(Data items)
-=-=-

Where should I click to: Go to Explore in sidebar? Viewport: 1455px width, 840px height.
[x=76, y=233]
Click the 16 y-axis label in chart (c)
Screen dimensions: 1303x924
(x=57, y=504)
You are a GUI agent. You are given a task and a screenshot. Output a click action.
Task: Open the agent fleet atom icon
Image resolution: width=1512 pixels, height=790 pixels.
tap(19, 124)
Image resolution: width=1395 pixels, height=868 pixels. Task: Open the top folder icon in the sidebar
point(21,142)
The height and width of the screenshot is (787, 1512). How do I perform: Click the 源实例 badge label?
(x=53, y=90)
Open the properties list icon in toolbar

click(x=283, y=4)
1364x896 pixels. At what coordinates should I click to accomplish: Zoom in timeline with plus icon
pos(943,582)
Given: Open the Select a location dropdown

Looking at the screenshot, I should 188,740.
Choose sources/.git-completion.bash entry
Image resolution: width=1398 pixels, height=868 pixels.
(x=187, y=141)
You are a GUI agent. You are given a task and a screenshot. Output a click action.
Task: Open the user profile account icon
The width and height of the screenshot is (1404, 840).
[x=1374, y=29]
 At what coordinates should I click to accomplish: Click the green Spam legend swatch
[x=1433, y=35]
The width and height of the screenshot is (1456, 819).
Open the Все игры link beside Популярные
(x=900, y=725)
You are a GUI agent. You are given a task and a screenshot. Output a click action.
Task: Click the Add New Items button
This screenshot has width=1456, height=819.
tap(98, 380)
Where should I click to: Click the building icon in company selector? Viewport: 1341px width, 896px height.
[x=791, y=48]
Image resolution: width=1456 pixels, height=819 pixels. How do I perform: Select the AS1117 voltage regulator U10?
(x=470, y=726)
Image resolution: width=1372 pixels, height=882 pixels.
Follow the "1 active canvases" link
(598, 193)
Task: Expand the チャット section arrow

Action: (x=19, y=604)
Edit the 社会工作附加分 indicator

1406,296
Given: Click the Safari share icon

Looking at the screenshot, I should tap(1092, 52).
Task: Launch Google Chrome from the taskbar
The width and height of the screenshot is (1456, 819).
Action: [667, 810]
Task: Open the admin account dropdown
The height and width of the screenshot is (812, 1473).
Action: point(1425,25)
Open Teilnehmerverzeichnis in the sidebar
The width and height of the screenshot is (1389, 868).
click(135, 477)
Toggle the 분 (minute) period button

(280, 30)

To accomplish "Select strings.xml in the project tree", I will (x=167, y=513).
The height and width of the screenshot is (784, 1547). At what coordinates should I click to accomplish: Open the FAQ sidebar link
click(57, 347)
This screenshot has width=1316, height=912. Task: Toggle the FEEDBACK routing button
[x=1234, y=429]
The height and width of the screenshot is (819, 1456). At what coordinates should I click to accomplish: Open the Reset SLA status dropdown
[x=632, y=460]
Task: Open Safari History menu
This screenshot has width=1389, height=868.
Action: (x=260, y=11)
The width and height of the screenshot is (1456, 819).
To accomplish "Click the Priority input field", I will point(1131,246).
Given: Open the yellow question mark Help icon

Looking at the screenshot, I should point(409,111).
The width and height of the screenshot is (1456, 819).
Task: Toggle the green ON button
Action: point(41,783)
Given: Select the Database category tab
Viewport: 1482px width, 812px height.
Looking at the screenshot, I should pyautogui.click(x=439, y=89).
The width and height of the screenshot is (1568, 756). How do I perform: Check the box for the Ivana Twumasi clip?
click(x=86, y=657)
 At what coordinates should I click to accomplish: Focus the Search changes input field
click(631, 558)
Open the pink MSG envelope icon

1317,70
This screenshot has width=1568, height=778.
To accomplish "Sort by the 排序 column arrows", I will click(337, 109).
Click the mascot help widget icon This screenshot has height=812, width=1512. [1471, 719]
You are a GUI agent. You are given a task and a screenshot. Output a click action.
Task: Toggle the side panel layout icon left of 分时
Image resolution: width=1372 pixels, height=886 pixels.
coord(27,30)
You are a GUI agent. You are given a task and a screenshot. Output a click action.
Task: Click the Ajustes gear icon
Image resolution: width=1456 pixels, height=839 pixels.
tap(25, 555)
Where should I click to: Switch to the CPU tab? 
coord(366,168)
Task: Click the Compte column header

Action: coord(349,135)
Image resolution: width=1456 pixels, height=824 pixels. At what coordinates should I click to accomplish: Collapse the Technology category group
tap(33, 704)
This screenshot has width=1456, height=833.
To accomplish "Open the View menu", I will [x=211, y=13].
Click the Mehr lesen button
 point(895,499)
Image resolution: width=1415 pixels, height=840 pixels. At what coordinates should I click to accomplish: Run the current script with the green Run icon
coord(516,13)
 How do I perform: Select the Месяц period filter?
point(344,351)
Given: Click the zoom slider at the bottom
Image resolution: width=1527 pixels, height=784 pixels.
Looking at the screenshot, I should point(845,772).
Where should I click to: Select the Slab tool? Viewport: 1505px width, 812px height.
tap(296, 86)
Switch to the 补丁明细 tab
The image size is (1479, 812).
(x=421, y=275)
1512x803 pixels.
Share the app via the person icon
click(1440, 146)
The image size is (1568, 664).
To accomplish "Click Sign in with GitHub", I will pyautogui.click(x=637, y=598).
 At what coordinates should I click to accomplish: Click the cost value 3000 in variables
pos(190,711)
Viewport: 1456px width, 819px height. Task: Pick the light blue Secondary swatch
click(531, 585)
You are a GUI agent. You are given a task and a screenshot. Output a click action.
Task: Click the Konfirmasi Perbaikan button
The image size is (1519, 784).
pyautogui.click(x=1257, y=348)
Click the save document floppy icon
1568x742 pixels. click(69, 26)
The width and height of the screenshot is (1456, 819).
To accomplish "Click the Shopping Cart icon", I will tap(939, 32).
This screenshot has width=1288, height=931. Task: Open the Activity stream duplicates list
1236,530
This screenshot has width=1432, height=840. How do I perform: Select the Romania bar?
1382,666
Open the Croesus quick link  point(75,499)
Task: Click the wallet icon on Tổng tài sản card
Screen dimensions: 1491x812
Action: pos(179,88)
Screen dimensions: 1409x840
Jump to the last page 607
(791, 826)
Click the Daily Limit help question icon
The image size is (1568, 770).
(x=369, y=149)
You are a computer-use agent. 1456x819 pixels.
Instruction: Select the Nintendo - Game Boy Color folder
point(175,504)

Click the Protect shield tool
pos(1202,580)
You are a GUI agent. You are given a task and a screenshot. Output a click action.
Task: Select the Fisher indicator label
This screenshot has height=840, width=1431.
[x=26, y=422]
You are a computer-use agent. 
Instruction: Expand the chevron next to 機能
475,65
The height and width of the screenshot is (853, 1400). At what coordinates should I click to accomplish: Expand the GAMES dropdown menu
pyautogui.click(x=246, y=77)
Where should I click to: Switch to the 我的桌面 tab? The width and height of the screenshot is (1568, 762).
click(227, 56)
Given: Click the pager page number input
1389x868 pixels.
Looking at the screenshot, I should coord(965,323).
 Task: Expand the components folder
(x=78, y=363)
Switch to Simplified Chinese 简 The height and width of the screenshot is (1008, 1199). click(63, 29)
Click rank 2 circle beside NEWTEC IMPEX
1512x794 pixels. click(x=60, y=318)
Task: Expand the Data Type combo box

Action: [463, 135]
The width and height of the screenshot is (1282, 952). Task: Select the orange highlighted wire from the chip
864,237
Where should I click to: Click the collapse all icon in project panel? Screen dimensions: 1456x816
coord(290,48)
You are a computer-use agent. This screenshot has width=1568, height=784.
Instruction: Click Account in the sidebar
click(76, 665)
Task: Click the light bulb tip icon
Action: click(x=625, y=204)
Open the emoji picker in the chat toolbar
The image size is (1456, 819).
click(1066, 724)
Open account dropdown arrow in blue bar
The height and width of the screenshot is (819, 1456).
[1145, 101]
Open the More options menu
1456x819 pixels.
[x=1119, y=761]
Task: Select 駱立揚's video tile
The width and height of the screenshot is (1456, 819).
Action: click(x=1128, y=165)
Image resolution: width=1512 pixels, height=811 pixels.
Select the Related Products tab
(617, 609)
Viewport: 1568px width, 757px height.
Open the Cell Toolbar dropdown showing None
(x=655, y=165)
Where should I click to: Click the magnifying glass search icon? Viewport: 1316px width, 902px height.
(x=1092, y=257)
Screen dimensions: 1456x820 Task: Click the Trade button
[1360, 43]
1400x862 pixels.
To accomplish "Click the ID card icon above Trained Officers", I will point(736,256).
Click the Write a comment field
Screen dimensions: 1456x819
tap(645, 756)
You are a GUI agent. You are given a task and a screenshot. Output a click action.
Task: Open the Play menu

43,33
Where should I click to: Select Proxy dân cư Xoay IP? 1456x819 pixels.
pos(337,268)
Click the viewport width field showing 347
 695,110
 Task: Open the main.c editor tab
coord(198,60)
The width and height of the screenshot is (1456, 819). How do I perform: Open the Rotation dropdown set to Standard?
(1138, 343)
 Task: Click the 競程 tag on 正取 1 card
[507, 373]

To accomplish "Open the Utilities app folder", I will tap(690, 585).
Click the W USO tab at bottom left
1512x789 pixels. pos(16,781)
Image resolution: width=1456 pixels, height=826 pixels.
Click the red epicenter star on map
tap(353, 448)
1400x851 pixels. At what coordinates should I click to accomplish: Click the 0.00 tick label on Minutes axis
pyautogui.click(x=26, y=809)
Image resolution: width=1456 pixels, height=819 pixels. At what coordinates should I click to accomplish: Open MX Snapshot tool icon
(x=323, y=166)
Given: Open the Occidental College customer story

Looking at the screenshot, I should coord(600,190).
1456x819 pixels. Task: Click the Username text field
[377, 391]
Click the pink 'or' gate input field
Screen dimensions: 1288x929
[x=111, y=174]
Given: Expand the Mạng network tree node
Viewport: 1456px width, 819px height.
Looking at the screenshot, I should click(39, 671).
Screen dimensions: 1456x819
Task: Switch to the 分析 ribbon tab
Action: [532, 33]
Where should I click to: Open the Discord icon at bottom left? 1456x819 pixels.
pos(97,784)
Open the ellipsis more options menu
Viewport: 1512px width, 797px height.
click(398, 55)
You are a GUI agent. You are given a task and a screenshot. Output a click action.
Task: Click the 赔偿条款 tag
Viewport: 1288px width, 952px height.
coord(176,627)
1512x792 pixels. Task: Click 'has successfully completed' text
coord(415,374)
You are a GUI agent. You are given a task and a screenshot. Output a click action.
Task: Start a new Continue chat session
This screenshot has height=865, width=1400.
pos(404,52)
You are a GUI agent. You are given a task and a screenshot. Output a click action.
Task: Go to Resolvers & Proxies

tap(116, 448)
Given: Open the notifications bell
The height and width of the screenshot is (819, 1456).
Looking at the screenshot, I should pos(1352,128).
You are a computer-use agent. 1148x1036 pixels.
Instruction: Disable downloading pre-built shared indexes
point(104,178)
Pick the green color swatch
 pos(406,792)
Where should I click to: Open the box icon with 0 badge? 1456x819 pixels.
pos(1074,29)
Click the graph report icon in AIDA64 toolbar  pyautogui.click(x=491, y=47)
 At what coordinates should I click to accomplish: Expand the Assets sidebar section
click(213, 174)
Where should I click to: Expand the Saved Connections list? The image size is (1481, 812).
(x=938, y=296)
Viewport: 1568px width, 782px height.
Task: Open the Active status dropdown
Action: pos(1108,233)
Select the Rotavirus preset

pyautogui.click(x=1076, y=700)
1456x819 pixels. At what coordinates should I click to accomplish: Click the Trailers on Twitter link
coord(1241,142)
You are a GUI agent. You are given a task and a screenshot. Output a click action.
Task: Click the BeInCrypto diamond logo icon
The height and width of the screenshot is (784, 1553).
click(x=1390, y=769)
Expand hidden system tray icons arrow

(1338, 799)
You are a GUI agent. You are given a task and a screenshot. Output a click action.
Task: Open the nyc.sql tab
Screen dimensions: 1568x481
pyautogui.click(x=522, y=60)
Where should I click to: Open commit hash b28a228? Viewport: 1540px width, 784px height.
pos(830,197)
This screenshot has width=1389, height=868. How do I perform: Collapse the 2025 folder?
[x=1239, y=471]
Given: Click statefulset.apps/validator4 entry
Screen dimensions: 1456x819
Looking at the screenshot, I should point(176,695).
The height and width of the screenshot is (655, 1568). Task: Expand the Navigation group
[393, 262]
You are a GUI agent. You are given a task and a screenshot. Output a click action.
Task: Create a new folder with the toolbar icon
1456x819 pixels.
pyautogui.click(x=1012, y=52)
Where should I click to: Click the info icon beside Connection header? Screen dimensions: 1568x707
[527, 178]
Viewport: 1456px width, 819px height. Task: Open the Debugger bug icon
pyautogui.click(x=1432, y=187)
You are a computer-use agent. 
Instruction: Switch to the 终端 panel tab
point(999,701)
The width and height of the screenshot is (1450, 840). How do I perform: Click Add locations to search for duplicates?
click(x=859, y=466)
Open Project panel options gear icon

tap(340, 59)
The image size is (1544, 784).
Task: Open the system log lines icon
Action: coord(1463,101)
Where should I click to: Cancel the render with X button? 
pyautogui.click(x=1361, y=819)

-=-=-

Transcribe the records above from the line holding "Screen dimensions: 1409x840" down to the line holding "Task: Select 駱立揚's video tile", inclusive, without adding anything.

Expected output ▸
Screen dimensions: 1409x840
Jump to the last page 607
(791, 826)
Click the Daily Limit help question icon
The image size is (1568, 770).
(x=369, y=149)
You are a computer-use agent. 1456x819 pixels.
Instruction: Select the Nintendo - Game Boy Color folder
point(175,504)

Click the Protect shield tool
pos(1202,580)
You are a GUI agent. You are given a task and a screenshot. Output a click action.
Task: Select the Fisher indicator label
This screenshot has height=840, width=1431.
[x=26, y=422]
You are a computer-use agent. 
Instruction: Expand the chevron next to 機能
475,65
The height and width of the screenshot is (853, 1400). At what coordinates should I click to accomplish: Expand the GAMES dropdown menu
pyautogui.click(x=246, y=77)
Where should I click to: Switch to the 我的桌面 tab? The width and height of the screenshot is (1568, 762).
click(227, 56)
Given: Click the pager page number input
1389x868 pixels.
Looking at the screenshot, I should coord(965,323).
 Task: Expand the components folder
(x=78, y=363)
Switch to Simplified Chinese 简 The height and width of the screenshot is (1008, 1199). click(63, 29)
Click rank 2 circle beside NEWTEC IMPEX
1512x794 pixels. click(x=60, y=318)
Task: Expand the Data Type combo box

Action: [463, 135]
The width and height of the screenshot is (1282, 952). Task: Select the orange highlighted wire from the chip
864,237
Where should I click to: Click the collapse all icon in project panel? Screen dimensions: 1456x816
coord(290,48)
You are a computer-use agent. This screenshot has width=1568, height=784.
Instruction: Click Account in the sidebar
click(76, 665)
Task: Click the light bulb tip icon
Action: click(x=625, y=204)
Open the emoji picker in the chat toolbar
The image size is (1456, 819).
click(1066, 724)
Open account dropdown arrow in blue bar
The height and width of the screenshot is (819, 1456).
[1145, 101]
Open the More options menu
1456x819 pixels.
[x=1119, y=761]
Task: Select 駱立揚's video tile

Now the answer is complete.